A Contagious Calling
She isn’t the only one who has grown from the Haiti mission trips; the whole family has felt the effects. The Lipscombs took a second trip to Haiti in May 2011 and, over the years, Kari Lipscomb has traveled with her daughter from one speaking engagement to the next. The results were as much a surprise to her as to Anna.
“I knew that she had a certain amount of confidence in music,” Anna’s mother said, “but I also didn’t really think through what could really happen through this.”
Nor did Mrs. Lipscomb realize that God had plans for her growth, as well. Like her daughter, she had never seen herself as much of a public speaker—until about a year ago when event organizers began asking her to say a few words, as well.
Then, earlier this year, mother and daughter were invited to speak in front of hundreds during a national conference in Colorado Springs sponsored by the nonprofit Generous Giving. Anna told her story and showed her music video. Her mother spoke about the gift of giving to others and about inspiring kids to give at a young age.

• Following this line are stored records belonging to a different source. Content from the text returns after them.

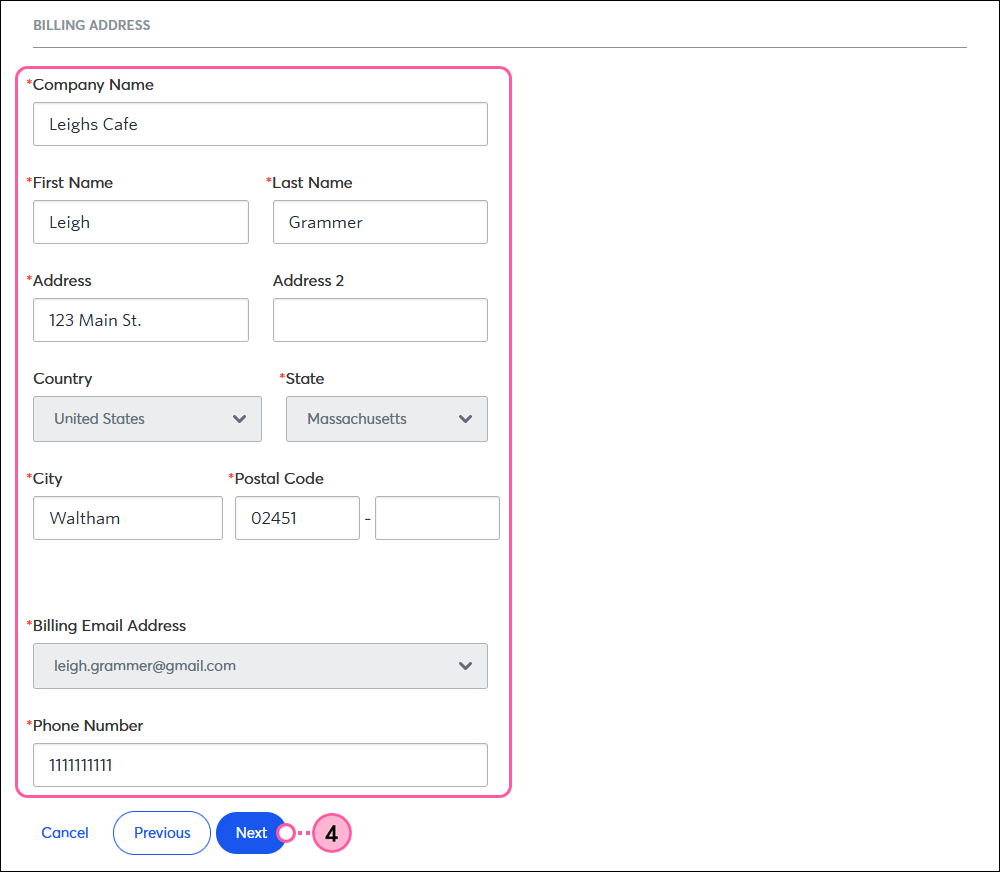Image resolution: width=1000 pixels, height=872 pixels.
Task: Click the Phone Number field
Action: [260, 765]
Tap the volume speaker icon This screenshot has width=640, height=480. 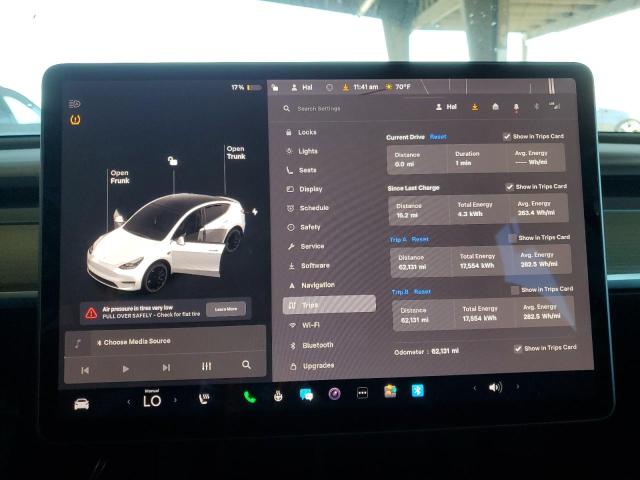coord(495,387)
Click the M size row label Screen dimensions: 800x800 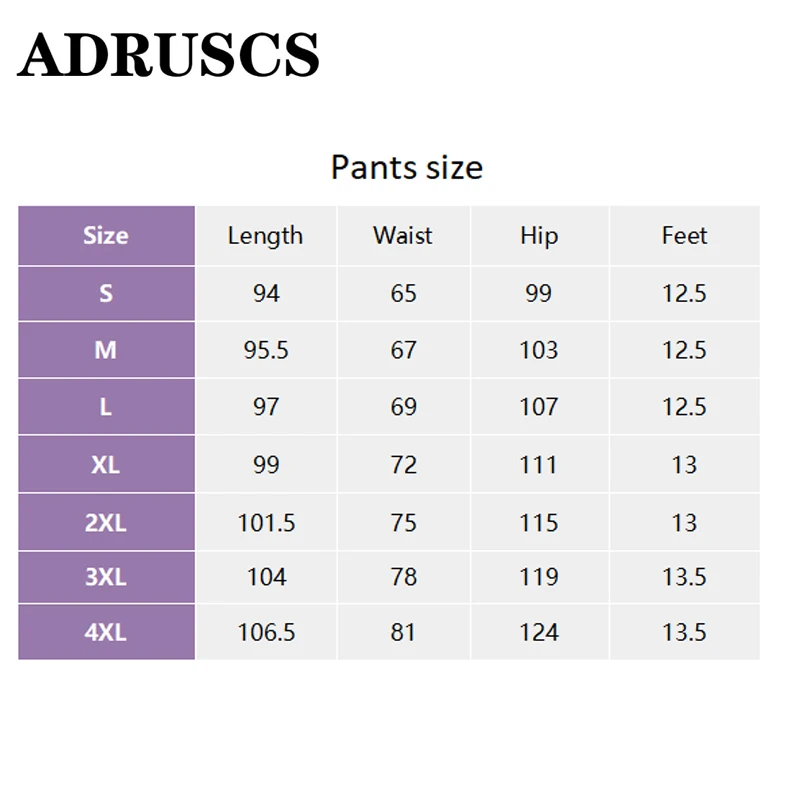pos(106,350)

Speaking in front of such a large group was new to both mother and daughter. Having watched her daughter’s transition, Mrs. Lipscomb has also accepted the challenge.
“I never knew God was going to stretch me with her,” she says.
The important thing is that mother and daughter allowed themselves to be stretched. For those who are afraid to pursue God’s vision, Anna has a little advice: “Just take a small step and you’ll be amazed at what God can do through you.”